The prevalence of diabetes and heart diseases is increasing in the world. Nutraceuticals of natural origin are gaining importance as an alternative to modern drugs for the management of metabolic syndrome. In the present study, punicic acid (PA), a major bioactive found in pomegranate seed, was subjected for biological characterization with respect to peroxisome proliferator-activated receptor gamma (PPARγ) agonist property in an in vitro system (3T3-L1 adipocytes). We evaluated the adipogenic potential of various concentrations (5, 10 and 30 µM) of PA by studying triglyceride accumulation and glycerol-3-phosphate dehydrogenase (GPDH) activity in adipocytes, which were found to be increased moderately compared with the positive control, i.e. rosiglitazone (RG).
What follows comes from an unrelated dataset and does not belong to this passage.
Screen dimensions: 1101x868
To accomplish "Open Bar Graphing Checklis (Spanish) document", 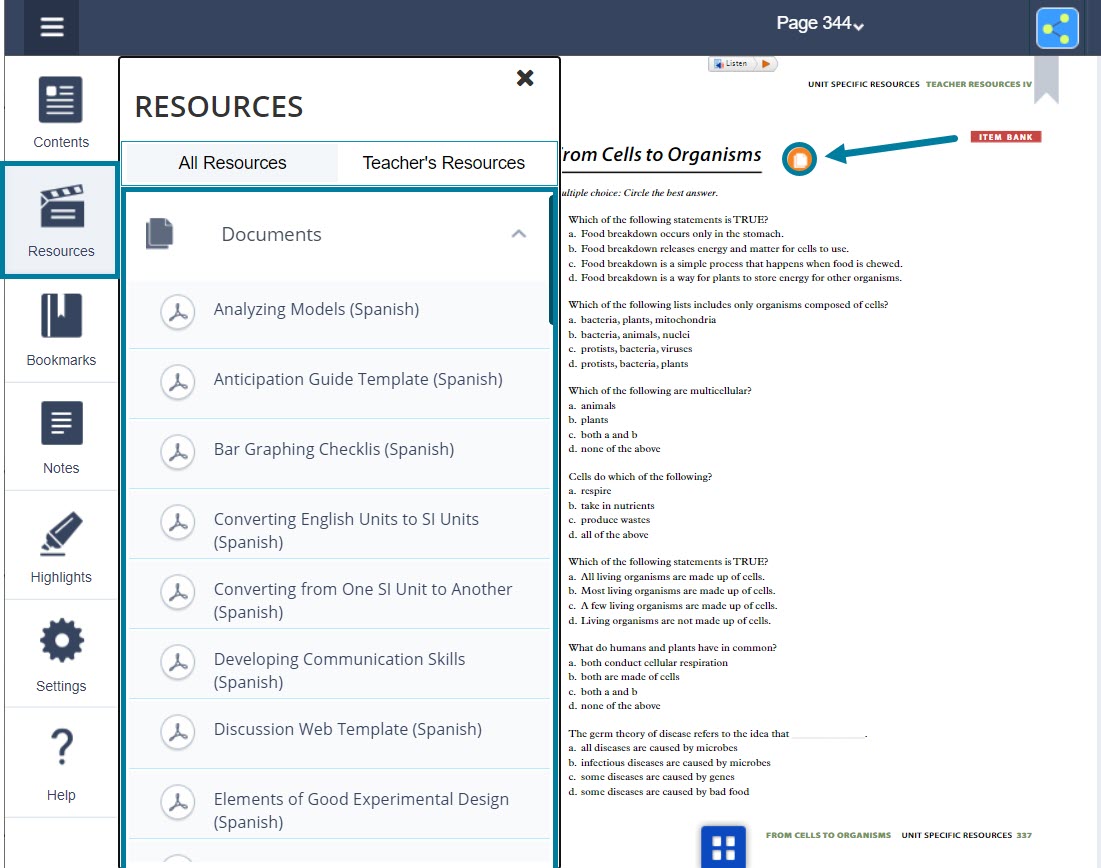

Glucose uptake activity (↑225.93% ± 2.55% for 30 µM of PA), and the prevention of reactive oxygen species (ROS) generation (↓57 ± 1.83% for 30 µM of PA) in adipocytes with PA were also evaluated. We also found that PA increased adiponectin secretion and upregulated GLUT4 expression and translocation in adipocytes. Molecular modelling studies revealed a high binding affinity of PA to the PPARγ ligand binding domain. An in vitro ligand binding assay based on time-resolved fluorescence resonance energy transfer (TR-FRET) also proved PA as a PPARγ agonist. Finally, we conclude that PA is a potential nutraceutical and should be encouraged for use both as a prophylactic and therapeutic agent.